- Task to complete
Copy out again, unchanged, the listing below from the line that has "Task: Click the Alternate Clinics scrollbar" through the line that has "Image resolution: width=1380".
* * * * *
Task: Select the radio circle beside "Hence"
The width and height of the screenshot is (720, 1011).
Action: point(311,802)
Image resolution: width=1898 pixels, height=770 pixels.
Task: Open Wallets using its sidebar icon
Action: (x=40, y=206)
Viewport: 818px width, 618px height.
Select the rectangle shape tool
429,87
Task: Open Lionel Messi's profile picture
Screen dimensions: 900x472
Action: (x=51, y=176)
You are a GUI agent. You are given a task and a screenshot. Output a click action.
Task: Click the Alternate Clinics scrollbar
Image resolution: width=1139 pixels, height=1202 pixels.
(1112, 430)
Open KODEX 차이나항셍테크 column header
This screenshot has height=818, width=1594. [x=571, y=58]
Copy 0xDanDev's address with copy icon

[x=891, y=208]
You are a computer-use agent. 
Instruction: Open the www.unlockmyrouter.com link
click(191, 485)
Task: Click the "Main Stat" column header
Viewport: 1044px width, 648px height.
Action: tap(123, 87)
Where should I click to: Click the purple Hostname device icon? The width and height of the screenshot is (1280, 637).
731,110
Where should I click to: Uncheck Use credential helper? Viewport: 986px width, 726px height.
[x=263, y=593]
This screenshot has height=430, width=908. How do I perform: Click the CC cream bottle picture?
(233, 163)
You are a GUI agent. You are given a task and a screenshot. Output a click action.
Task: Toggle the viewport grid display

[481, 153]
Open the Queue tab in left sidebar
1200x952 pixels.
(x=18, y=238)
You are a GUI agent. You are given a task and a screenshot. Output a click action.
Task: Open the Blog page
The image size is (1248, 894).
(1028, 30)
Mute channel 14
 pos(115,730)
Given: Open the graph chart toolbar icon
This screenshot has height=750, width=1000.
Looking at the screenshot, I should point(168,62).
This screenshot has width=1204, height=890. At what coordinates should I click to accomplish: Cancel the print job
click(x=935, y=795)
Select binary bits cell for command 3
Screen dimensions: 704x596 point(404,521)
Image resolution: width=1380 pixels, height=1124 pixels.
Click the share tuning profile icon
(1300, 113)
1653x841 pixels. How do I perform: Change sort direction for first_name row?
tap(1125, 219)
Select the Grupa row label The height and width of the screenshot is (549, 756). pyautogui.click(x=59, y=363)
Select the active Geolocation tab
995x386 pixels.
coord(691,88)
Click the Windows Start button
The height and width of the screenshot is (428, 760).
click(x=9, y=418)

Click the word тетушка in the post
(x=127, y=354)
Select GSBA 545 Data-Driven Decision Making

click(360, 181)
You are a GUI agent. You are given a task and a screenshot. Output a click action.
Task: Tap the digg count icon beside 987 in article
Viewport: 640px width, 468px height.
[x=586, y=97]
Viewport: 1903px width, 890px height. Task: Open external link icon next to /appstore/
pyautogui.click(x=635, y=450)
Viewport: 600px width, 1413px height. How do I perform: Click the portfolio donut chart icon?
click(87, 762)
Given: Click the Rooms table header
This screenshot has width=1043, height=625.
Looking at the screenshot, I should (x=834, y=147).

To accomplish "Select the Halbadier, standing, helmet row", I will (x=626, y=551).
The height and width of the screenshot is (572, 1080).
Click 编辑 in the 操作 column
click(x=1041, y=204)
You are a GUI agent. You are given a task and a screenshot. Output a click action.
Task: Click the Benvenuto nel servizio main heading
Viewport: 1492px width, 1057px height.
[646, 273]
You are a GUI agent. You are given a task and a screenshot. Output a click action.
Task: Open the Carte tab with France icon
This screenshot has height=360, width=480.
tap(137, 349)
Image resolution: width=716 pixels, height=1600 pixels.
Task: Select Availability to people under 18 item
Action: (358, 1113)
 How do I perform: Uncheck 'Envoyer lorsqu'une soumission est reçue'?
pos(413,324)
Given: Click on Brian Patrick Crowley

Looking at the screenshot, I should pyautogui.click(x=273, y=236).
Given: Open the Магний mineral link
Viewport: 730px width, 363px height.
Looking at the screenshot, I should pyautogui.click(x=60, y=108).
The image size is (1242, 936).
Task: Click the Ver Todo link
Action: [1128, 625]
* * * * *
- Final answer
Task: Click the Alternate Clinics scrollbar
Image resolution: width=1139 pixels, height=1202 pixels.
(1112, 430)
Open KODEX 차이나항셍테크 column header
This screenshot has height=818, width=1594. [x=571, y=58]
Copy 0xDanDev's address with copy icon

[x=891, y=208]
You are a computer-use agent. 
Instruction: Open the www.unlockmyrouter.com link
click(191, 485)
Task: Click the "Main Stat" column header
Viewport: 1044px width, 648px height.
Action: tap(123, 87)
Where should I click to: Click the purple Hostname device icon? The width and height of the screenshot is (1280, 637).
731,110
Where should I click to: Uncheck Use credential helper? Viewport: 986px width, 726px height.
[x=263, y=593]
This screenshot has height=430, width=908. How do I perform: Click the CC cream bottle picture?
(233, 163)
You are a GUI agent. You are given a task and a screenshot. Output a click action.
Task: Toggle the viewport grid display

[481, 153]
Open the Queue tab in left sidebar
1200x952 pixels.
(x=18, y=238)
You are a GUI agent. You are given a task and a screenshot. Output a click action.
Task: Open the Blog page
The image size is (1248, 894).
(1028, 30)
Mute channel 14
 pos(115,730)
Given: Open the graph chart toolbar icon
This screenshot has height=750, width=1000.
Looking at the screenshot, I should point(168,62).
This screenshot has width=1204, height=890. At what coordinates should I click to accomplish: Cancel the print job
click(x=935, y=795)
Select binary bits cell for command 3
Screen dimensions: 704x596 point(404,521)
Image resolution: width=1380 pixels, height=1124 pixels.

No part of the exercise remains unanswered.